Last year, nearly 5,600 postal workers reported being bitten by a dog. Even though these numbers seem staggering it doesn’t compare to the 2 million children who were bitten by a dog last year. With summer just around the corner and school letting out, the courier service USPS has decided to declare Memorial week as National Dog Bite Prevention Week in order to promote the awareness.
Here are some eye opening stats:
- 4.7 million people in this country are bitten by dogs every year
- 800,000 Americans receive medical attention for dog bites each year
- Children are by far the most common victims
- Most dog bites affecting young children occur during everyday activities and while interacting with familiar dogs
- Senior citizens are the second most common dog bite victims
- Children are far more likely to be severely injured; approximately 400,000 receive medical attention every year
There are simple steps you can take to avoid dog bites, ranging from training and socializing your pet to educating your children on how to approach a dog:
- Avoid highly excitable games like wrestling or tug-of-war.
- Neuter your pet.
- Don't put your dog in a position where it feels threatened or teased.
- Train your dog. The basic commands "sit," "stay," "no," and "come" help dogs understand what is expected of them.

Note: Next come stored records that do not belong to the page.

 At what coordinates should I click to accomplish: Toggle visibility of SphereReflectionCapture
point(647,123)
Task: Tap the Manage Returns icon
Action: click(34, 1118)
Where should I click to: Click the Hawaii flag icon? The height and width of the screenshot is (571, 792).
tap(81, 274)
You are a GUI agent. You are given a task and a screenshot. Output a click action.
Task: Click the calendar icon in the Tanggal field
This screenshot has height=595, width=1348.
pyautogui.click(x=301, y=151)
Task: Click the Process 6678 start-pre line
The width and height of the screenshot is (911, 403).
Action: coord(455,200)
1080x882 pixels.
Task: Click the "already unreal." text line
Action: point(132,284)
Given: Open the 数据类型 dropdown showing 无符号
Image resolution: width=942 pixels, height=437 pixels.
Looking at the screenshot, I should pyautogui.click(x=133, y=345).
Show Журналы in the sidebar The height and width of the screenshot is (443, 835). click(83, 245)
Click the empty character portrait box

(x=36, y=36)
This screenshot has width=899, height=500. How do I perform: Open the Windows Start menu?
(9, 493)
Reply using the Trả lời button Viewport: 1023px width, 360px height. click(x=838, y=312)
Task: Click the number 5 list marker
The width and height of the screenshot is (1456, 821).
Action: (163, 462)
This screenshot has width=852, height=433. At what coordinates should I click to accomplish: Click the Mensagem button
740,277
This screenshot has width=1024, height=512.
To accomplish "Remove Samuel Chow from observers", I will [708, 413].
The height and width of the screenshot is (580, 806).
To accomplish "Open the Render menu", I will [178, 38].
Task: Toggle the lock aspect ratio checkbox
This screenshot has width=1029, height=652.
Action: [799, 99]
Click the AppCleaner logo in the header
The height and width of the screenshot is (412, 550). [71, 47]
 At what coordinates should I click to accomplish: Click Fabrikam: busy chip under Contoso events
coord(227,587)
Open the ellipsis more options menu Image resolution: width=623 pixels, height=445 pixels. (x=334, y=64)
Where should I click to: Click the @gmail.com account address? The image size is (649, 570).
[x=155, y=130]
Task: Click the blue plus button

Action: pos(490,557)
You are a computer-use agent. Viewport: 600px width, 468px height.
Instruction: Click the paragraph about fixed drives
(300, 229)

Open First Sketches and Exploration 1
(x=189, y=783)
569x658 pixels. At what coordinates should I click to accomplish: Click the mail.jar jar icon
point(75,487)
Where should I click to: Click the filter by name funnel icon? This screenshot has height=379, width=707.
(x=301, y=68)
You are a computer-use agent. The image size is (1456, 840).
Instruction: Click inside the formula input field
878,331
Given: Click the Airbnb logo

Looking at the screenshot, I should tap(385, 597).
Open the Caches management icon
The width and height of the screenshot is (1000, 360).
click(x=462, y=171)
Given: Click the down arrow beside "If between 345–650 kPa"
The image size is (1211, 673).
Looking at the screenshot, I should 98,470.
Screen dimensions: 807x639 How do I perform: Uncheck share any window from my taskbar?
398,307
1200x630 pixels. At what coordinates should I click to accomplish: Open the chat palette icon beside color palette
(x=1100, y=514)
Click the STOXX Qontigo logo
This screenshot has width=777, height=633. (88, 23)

- If you have a fenced yard, make sure the gates are secure
- Walk and exercise your dog regularly to help it relieve excess energy, anxiety or stress.
- Use a leash in public to ensure you are able to control your dog.
- Have your dog vaccinated against rabies and preventable infectious diseases. Parasite control and other health care are important because how your dog feels affects how it behaves.
- Teach your children to be careful around pets. Children must learn not to approach strange dogs or try to pet dogs through fences.
The most important thing to teach children is to always ask the owner before approaching a dog. There are laws governing dog bites, and the best way to protect yourself against being sued is to avoid an incident in the first place.